The Supreme Court has also indicated that this court's role in reviewing an unemployment compensation appeal is a limited one. "To the extent that an administrative appeal, pursuant to General Statutes § 31-249b, concerns findings of fact, a court is limited to a review of the record certified and filed by the board of review. The court must not retry the facts nor hear evidence . . . . If, however, the issue is one of law, the court has the broader responsibility of determining whether the administrative action resulted from an incorrect application of the law to the facts found or could not reasonably or logically have followed from such facts. Although the court may not substitute its own conclusions for those of the administrative board, it retains the ultimate obligation to determine whether the administrative action was unreasonable, arbitrary, illegal or an abuse of discretion." (Citations omitted.) United ParcelService, Inc. v. Administrator, 209 Conn. 381, 385-86,551 A.2d 724 (1988). "As a general rule, `[t]he application of statutory criteria to determine a claimant's eligibility for unemployment compensation under General Statutes §§ 31-235 and 31-236 involves mixed questions of fact and law in which the expertise of the administrative agency is highly relevant."' Id., 386, quoting Burnham v. Administrator, 184 Conn. 317, 323,439 A.2d 1008 (1981). Moreover, the construction placed upon a statute or regulation by the agency responsible for its enforcement and administration is entitled to great deference. Griffin Hospitalv. Commission on Hospitals Health Care, 200 Conn. 489, 496,512 A.2d 199, appeal dismissed, 479 U.S. 1023, 107 S. Ct. 781,93 L. Ed. 2d 819 (1986).

In this present appeal, the board correctly points out in its motion for judgment that the plaintiff, a corporation, is attempting to file a pro se appearance in this court. However, "[i]n Connecticut, a corporation may not appear pro se . . . ." (Internal quotation marks omitted.) Expressway Associates II v.Friendly Ice Cream Corp. of Connecticut, 34 Conn. App. 543, 546,642 A.2d 62, cert. denied, 230 Conn. 915, 645 A.2d 1018 (1994). The present appeal is subject to dismissal on this ground alone. Id., 551.

Even if the court were to reach the merits of this appeal, the result would not change.
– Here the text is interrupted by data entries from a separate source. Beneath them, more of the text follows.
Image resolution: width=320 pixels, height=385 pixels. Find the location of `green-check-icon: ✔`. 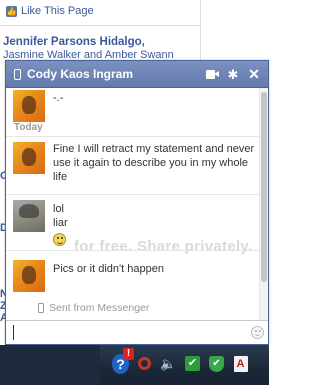

green-check-icon: ✔ is located at coordinates (192, 364).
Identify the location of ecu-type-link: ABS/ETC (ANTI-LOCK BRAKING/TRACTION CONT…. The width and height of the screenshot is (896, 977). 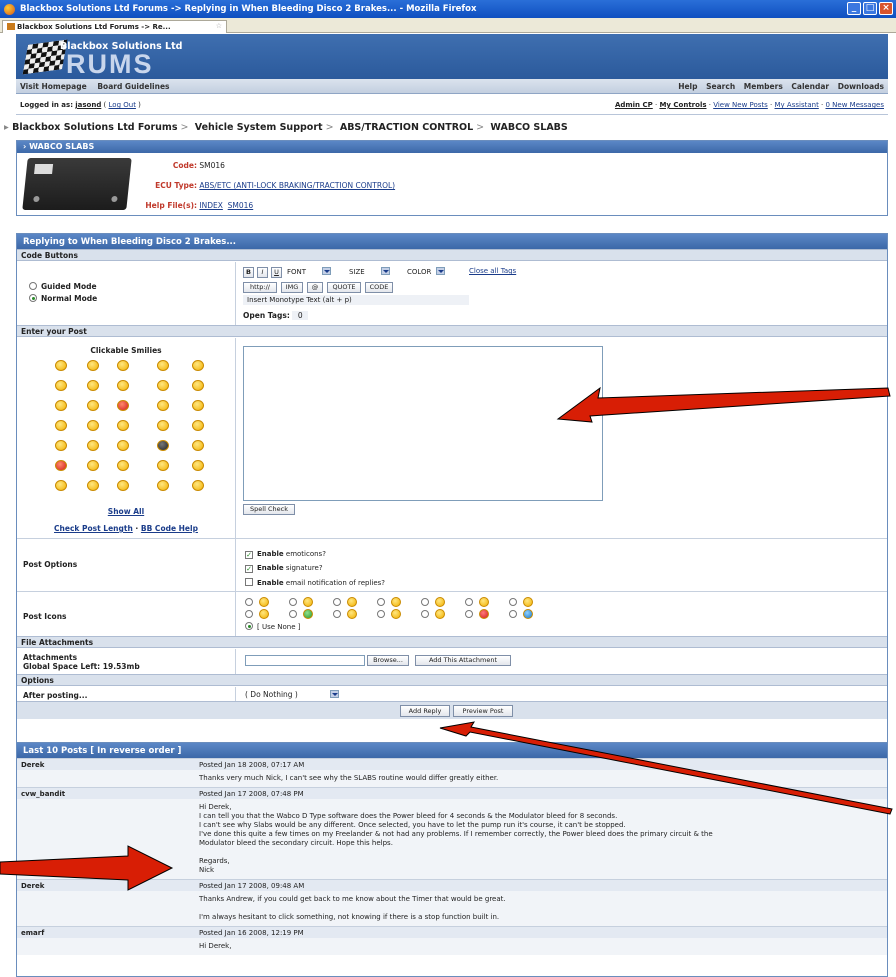
(297, 186).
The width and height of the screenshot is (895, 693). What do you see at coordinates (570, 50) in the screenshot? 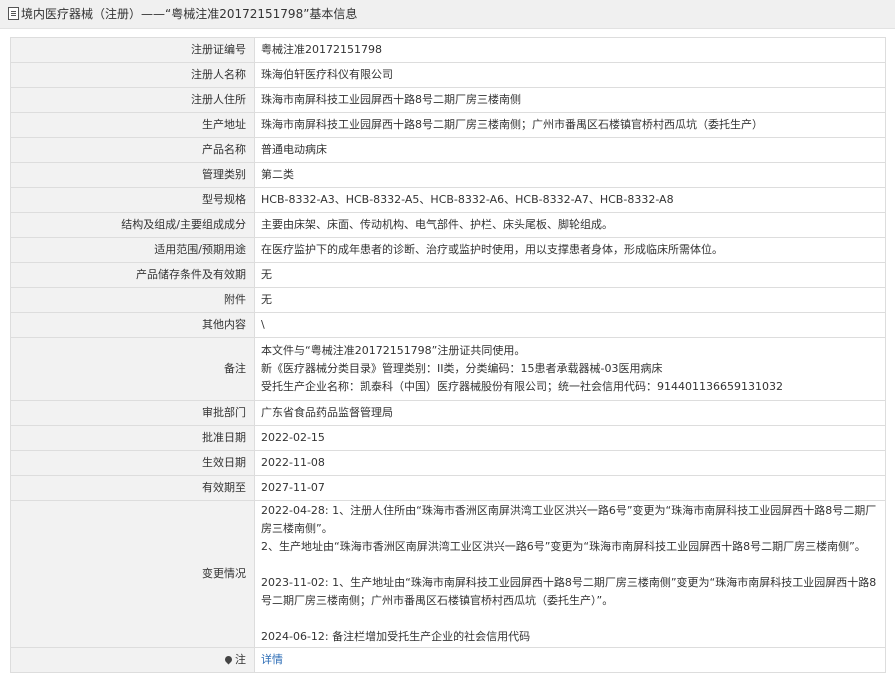
I see `row-value: 粤械注准20172151798` at bounding box center [570, 50].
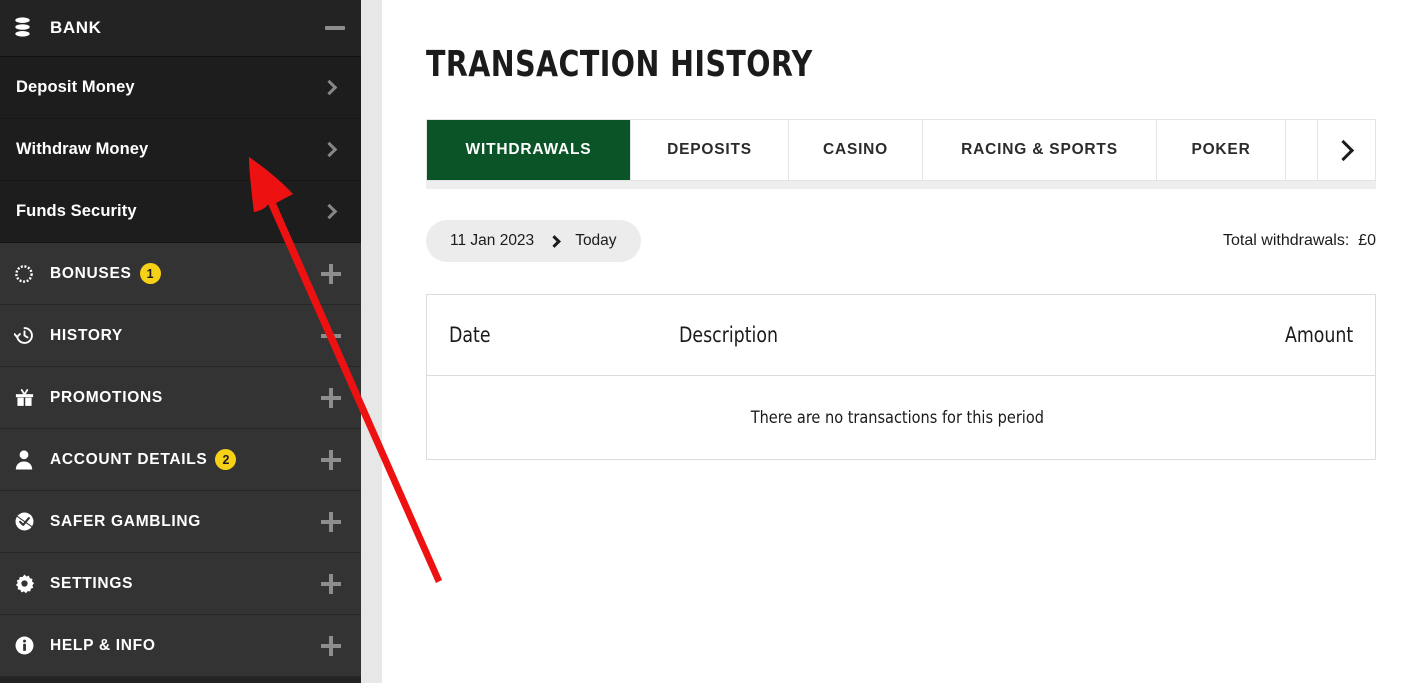 The width and height of the screenshot is (1404, 683). What do you see at coordinates (126, 521) in the screenshot?
I see `sidebar-item-label: SAFER GAMBLING` at bounding box center [126, 521].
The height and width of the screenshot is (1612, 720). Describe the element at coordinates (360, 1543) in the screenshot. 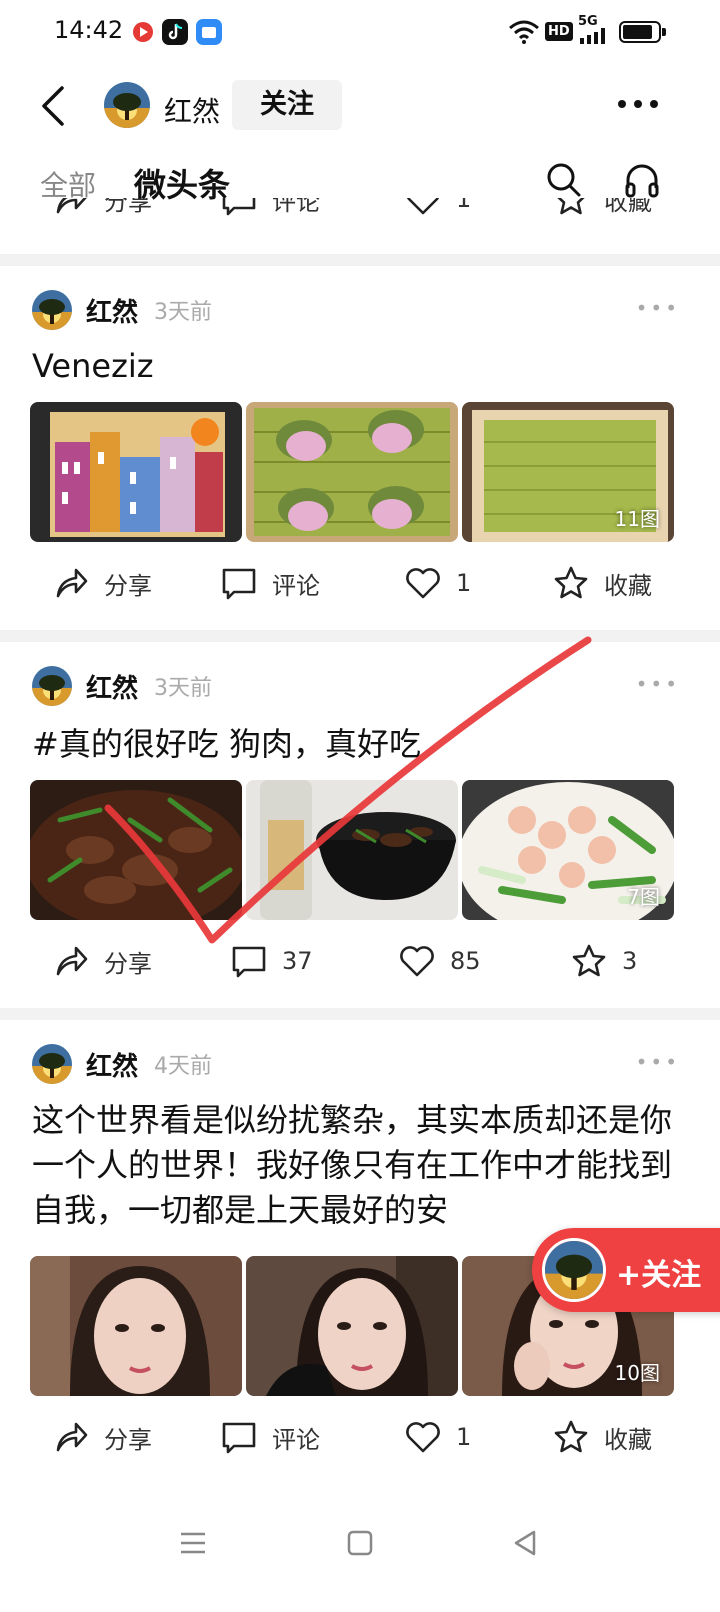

Section 31-237g-26 (b) (1) of the Regulations of Connecticut State Agencies provides that if the appealing party fails to appear at a scheduled hearing, the CT Page 13325 referee may "issue a decision dismissing such appeal . . . due to the failure of the appealing party to prosecute the appeal, if no error is apparent on the face of the record." The referee is also authorized to proceed with the hearing and render a decision on the merits if the referee determines "that good cause exists for doing so." Regs., Conn. State Agencies § 31-237g-26 (b) (2). Good cause is said to arise if "the documentary record established by the Administrator does not support the Administrator's decision appealed from." Id., § 31-237g-26 (b) (2) (B). In the present case, the board determined that the plaintiff had failed to demonstrate good cause for its failure to attend the scheduled hearing and hence the referee was justified in dismissing the appeal.

The conclusion of eligibility for benefits is within the board's competence and should not be disturbed. "[T]he Superior Court does not retry the facts or hear evidence in appeals under our unemployment compensation legislation. Rather, it acts as an appellate court to review the record certified and filed by the board of review." Finkenstein v. Administrator, UnemploymentCompensation Act, 192 Conn. 104, 112, 470 A.2d 1196 (1984). "[O]ur standard of review in administrative proceedings must allow for judicial scrutiny of claims such as constitutional error, jurisdictional error, or error in the construction of an agency's authorizing statute." Id., 113.

The court finds, on the basis of the certified record, that the board was presented with sufficient evidence in the record to justify the conclusion it reached concerning the plaintiff's failure to prosecute the appeal. Therefore, the defendant board's motion for judgment dated January 24, 1997, is granted. The board's decision is affirmed, and judgment hereby enters dismissing the plaintiff's appeal.

So Ordered.

Dated at Stamford, Connecticut, this 9th day of December, 1997.